Le meurtre est littéralement une question de vie ou de mort, en témoignent les multiples évocations du suicide : « que je m’empoisonne », « que je saute dans l’Arno », et le champ lexical de la mort : « je tue », « que je sois un spectre », « ce squelette », « que je rompe le fil », et la métaphore « je laisse mourir en silence l’énigme de ma vie ». La mort envisagée, s’il ne va pas au bout de son projet, est une mort à la fois physique (suicide) et morale (déchéance). L’image du spectre et du squelette révèle d’ailleurs son apparence fragile, mais aussi le genre de vie qu’il mène : une vie désincarnée.
Au-delà de l’affection entre les deux hommes, c’est une relation basée sur le respect mutuel qui transparaît ici. D’abord, remarquons que Philippe tient une place à part aux yeux de Lorenzo.
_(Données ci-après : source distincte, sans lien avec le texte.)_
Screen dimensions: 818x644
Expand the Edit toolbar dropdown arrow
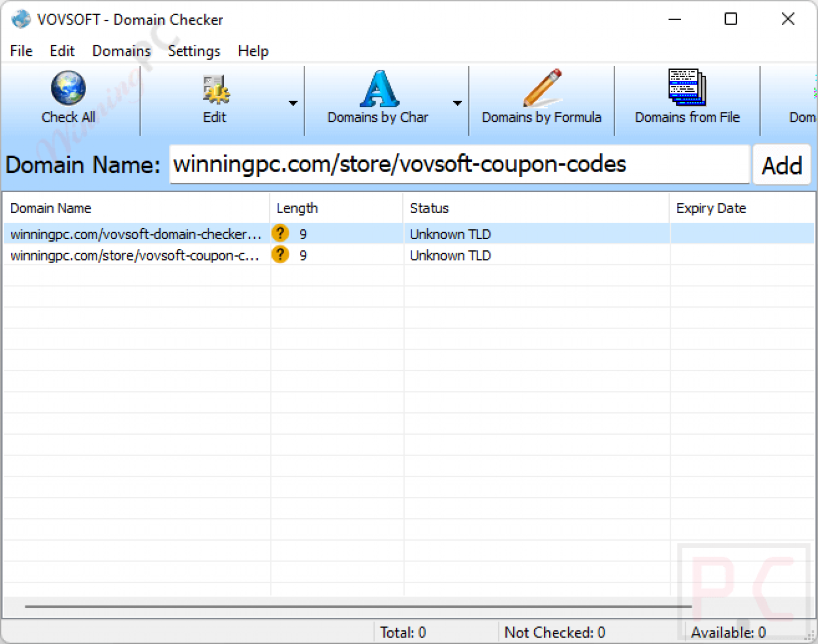tap(292, 104)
En effet, lorsqu’il exprime son mépris pour les républicains, Philippe n’y est pas associé : « les républicains me couvrent de boue et d’infamie ». Surtout, l’estime entre les deux hommes se traduit par la répétition du verbe « honorer », renforcée par une structure en chiasme : « si tu honores en moi quelque chose… c’est mon meurtre que tu honores ». Enfin, il faut remarquer que, contrairement à Lorenzo, Philippe n’est pas en mesure d’éliminer le tyran : « c’est mon meurtre que tu honores, peut-être justement parce que tu ne le ferais pas ». Lorenzo, à travers son acte, semble vouloir se montrer digne de l’estime que Philippe lui porte.
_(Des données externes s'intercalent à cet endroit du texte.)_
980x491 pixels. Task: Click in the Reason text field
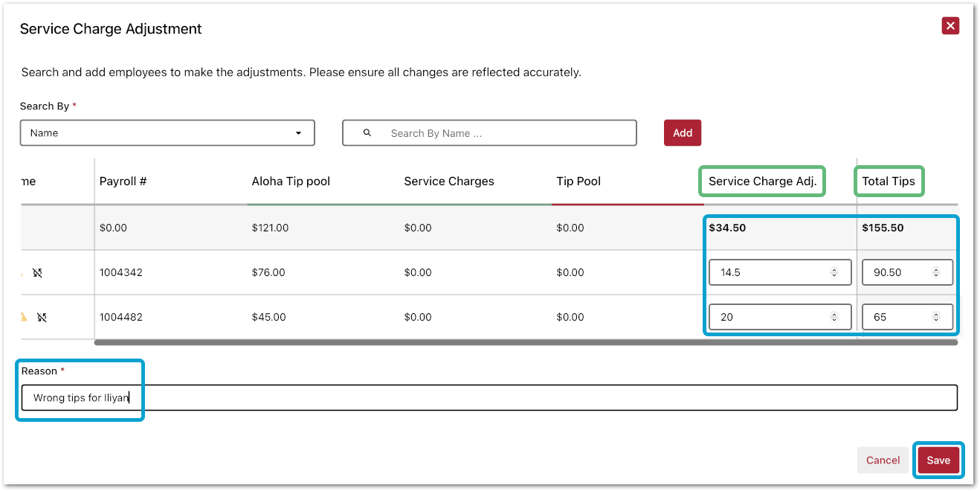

Sa souffrance se mue en révolte et s’exprime à travers un vocabulaire fort, notamment le réseau lexical de l’injure et du mépris : « boue », « infamie », « exécration », « conspué », « m’accablent », « injures », « m’assommer », « curiosité monstrueuse ». Lorenzo insiste sur le caractère subi de l’humiliation dont il fait l’objet. À cet égard, son attitude dans cette tirade marque un moment de rupture très nette puisque d’homme méprisé, il devient celui qui méprise et exprime un désir de vengeance.
En effet, les républicains sont évoqués en termes particulièrement dépréciatifs : « lâches sans noms », « brailler », « bavardage humain », « yeux louches », et les métaphores « vider leur sac à paroles », « je leur ferai tailler leurs plumes, si je ne leur fais pas nettoyer leurs piques ». Lorenzo s’insurge contre leur lâcheté et leur inaction. Le contraste entre Lorenzo et les républicains est à comprendre à travers l’opposition entre théorie et pratique. Là où Lorenzo a le courage de ses actes, les républicains restent figés dans une posture théorique et un verbiage inefficace. Bien plus que le meurtre accompli par Lorenzo, c’est leur « bavardage » qui se révèle inutile face à la tyrannie.
Lorenzo, enfin, déploie un arsenal rhétorique révélateur de l’affirmation de sa supériorité sur l’humanité. La métaphore hyperbolique « l’Humanité gardera sur sa joue le soufflet de mon épée », renforcée par la personnification, permet d’insister sur la grandeur de son acte. Lorenzo souhaite se faire un nom : « je leur ferai tailler leurs plumes » suggère que son acte sera sans doute rapporté dans des chroniques écrites. Son ton est assuré et impérieux, en témoignent les tournures impersonnelles : « il faut que… », « il ne me plaît pas qu’… » et l’indicatif futur dans la métaphore : « les hommes comparaîtront devant le tribunal de ma volonté ». Par son orgueil, il opère un renversement et se pose lui-même, à travers son acte, en juge de l’humanité. Cette idée se retrouve dans « Il faut que le monde sache un peu qui je suis, et qui il est » où le parallélisme de construction traduit une équivalence entre « le monde » et lui-même. Lorenzo, à la manière d’un personnage déchu, a tout à prouver.